Establishment of pilot restoration plots in the biodiversity compensation area of the hydrological powerplant of Ituango
The project aims to test restoration approaches across a gradient of increasing intensity of intervention to cost-effectively re-establish native tropical dry forest vegetation in the biodiversity compensation area (13,000ha) of the Hydroelectric Power plant of Ituango, Colombia. Restoration interventions will vary from natural regeneration (least expensive) to the establishment of diversity nodes that concentrate native diversity (most expensive), and intermediary interventions for which a decision-support tool will be used which was developed during a previous project phase and is intended to guide restoration practitioners with the selection of the appropriate planting material for the tree-based restoration of tropical dry forest at any given site in Colombia.
Progress and next steps
The different experimental plots that will be established are currently being selected, delimited and fenced. Based on the description of the conditions at sites where active planting is envisaged, the online decision-support tool (ww.restool.org) will be used. This tool was developed during a previous phase of the project to determine different options of tree species combinations that enhance their resistance to locally prevailing stress factors and best contribute to the objective of the restoration intervention to recover the original forest diversity.

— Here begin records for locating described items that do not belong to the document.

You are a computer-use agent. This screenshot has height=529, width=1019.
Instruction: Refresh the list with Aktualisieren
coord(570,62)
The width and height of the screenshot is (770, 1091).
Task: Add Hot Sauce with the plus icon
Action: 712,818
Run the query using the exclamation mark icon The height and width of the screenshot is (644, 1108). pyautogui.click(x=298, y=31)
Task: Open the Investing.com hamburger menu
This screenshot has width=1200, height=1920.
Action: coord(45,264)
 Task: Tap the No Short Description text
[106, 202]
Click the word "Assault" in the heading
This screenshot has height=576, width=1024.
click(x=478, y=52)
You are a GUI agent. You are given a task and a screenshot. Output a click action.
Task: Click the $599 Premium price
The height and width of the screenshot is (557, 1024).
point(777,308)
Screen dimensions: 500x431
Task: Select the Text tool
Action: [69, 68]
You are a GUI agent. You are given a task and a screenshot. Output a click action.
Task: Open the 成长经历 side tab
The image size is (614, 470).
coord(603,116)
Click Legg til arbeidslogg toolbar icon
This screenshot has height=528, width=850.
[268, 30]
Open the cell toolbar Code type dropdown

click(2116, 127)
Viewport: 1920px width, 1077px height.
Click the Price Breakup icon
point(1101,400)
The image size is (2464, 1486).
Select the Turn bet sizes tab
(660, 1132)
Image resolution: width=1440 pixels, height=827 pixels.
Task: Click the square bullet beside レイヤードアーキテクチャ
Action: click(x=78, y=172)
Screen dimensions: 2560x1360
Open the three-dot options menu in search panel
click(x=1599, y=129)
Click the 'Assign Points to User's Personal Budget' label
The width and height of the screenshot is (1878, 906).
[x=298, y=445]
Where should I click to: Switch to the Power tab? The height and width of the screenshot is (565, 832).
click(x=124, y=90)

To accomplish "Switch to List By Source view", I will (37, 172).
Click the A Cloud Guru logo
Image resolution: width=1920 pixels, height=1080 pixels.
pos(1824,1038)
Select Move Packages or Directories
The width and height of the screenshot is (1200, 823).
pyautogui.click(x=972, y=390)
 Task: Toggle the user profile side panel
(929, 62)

The installation of the experimental design should be completed by May 2017 at the latest. This period of approximately 6 months is necessary because the treatments involving tree planting will require obtaining seed of the right origin and quality, which then need to be grown into seedlings that can be transplanted. Furthermore, the dry season has started in the intervention zone and runs at least until April 2017. During the dry season tree planting is practically impossible because of high mortality rates.
This project is carried out by Bioversity International, in collaboration with the Colombian Alexander Von Humboldt Institute and is implemented in the field by the restoration company FORESTPA.